Tel est l’objet du projet de réforme
de l’ONU : construire une ONU qui réponde
efficacement et légitimement aux besoins
urgents aux quatre coins du monde et ajoute de la
valeur à notre travail en faveur de la sécurité,
de la prospérité et d’une vie
digne pour tous. C’est en faisant de véritables
progrès vers la réalisation de cet
objectif que nous apporterons la contribution la
plus importante au défi historique du multilatéralisme
que nous devons relever.
Si l’ONU passe cette épreuve avec succès,
non seulement nous renforcerons les perspectives
d’une meilleure coopération internationale,
mais nous pourrons également mieux faire
face aux écarts grandissants et aux déséquilibres
dangereux qui existent dans le monde. Et, à
un niveau plus profond, j’irai jusqu’à
dire que nous pourrions susciter l’espoir
et la foi en l’avenir dans un monde où
la peur et la suspicion sont de plus en plus grandes.
Nous devons mobiliser la volonté politique
pour changer ces tendances négatives et empêcher
la polarisation et le pessimisme. Et nous devons
réaliser que nous en avons l’occasion
et la capacité en ce moment de l’histoire.

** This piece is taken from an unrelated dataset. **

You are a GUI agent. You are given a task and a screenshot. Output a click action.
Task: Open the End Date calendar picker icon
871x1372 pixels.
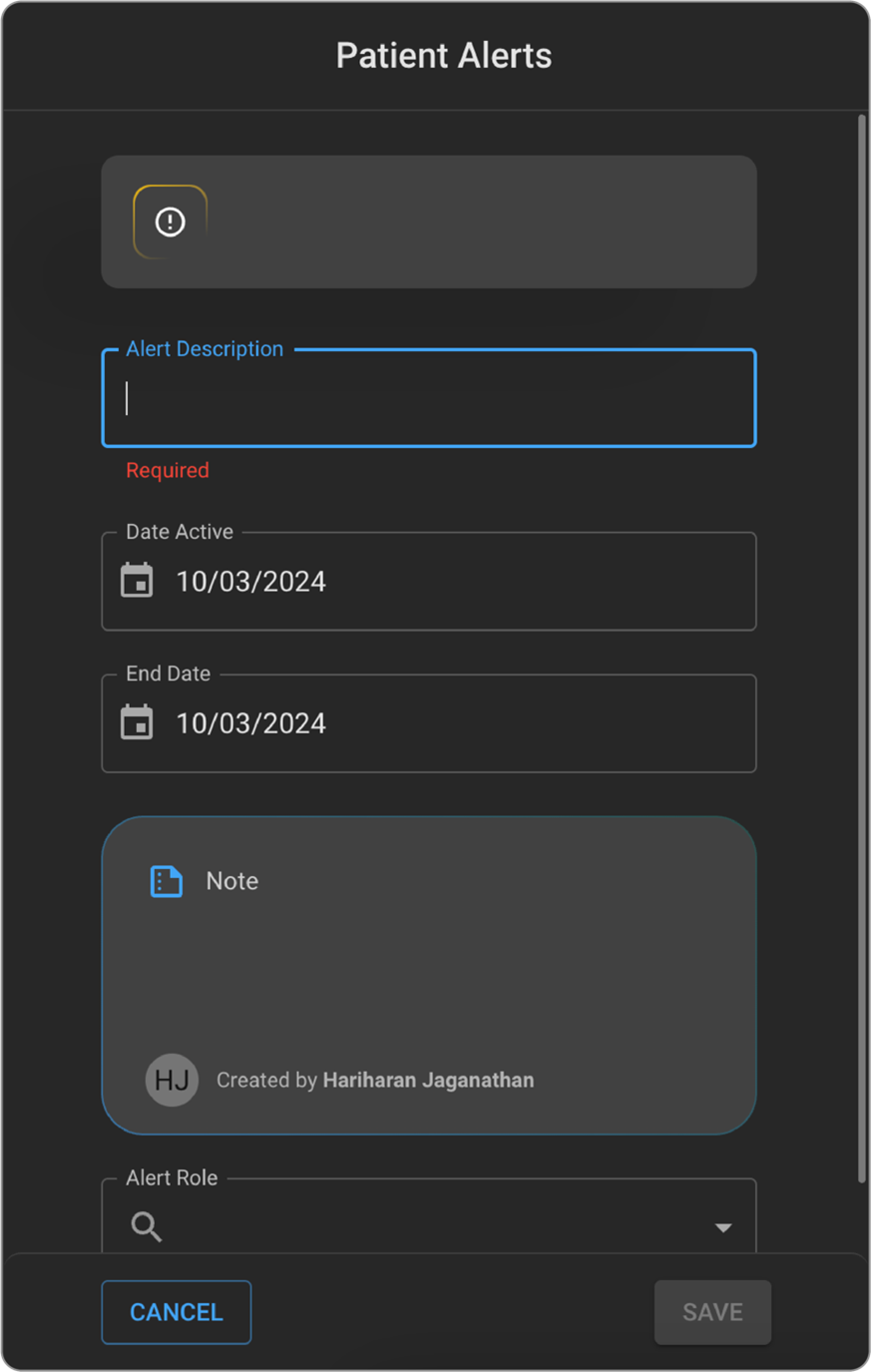(137, 722)
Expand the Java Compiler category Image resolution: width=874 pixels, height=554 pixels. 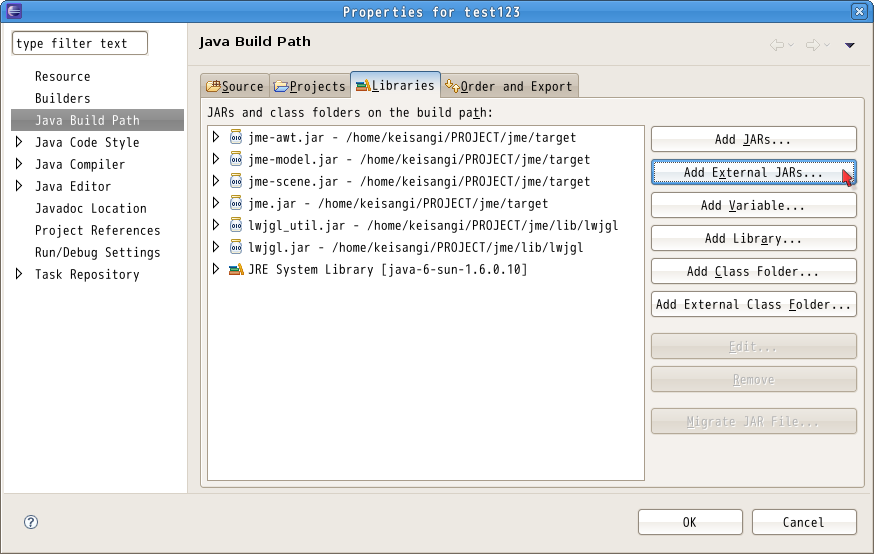pyautogui.click(x=19, y=164)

Dans un esprit de dialogue et de transparence, j’œuvrerai,
en tant que président de la soixantième
session, de concert avec tous les membres dans cette
entreprise commune. Faisons ressortir le plein potentiel
de l’organe central qu’est l’Assemblée
générale, et construisons ensemble
une ONU renforcée.
Enfin, dans notre travail quotidien, mettons-nous
tous — les membres de l’Assemblée
en particulier — à l’ouvrage
sur la réforme de l’ONU au sein des
comités, des groupes de travail, à
l’intérieur des salles de réunion
et des bureaux du Secrétariat, et inspirons-nous
des paroles de Dag Hammarskjöld dans son ouvrage
Markings — ou, dans une traduction directe
et plus exacte du suédois, Waymarks —
sur la nécessité d’une vision
et d’une perspective à long terme :
« Ne regardez jamais là où vous
mettez les pieds avant d’avoir fait le prochain
pas : seul celui qui garde les yeux fixés
au loin trouvera sa route. »
Je remercie l’Assemblée de la confiance
qu’elle m’a témoignée
en m’élisant président de sa
prochaine session.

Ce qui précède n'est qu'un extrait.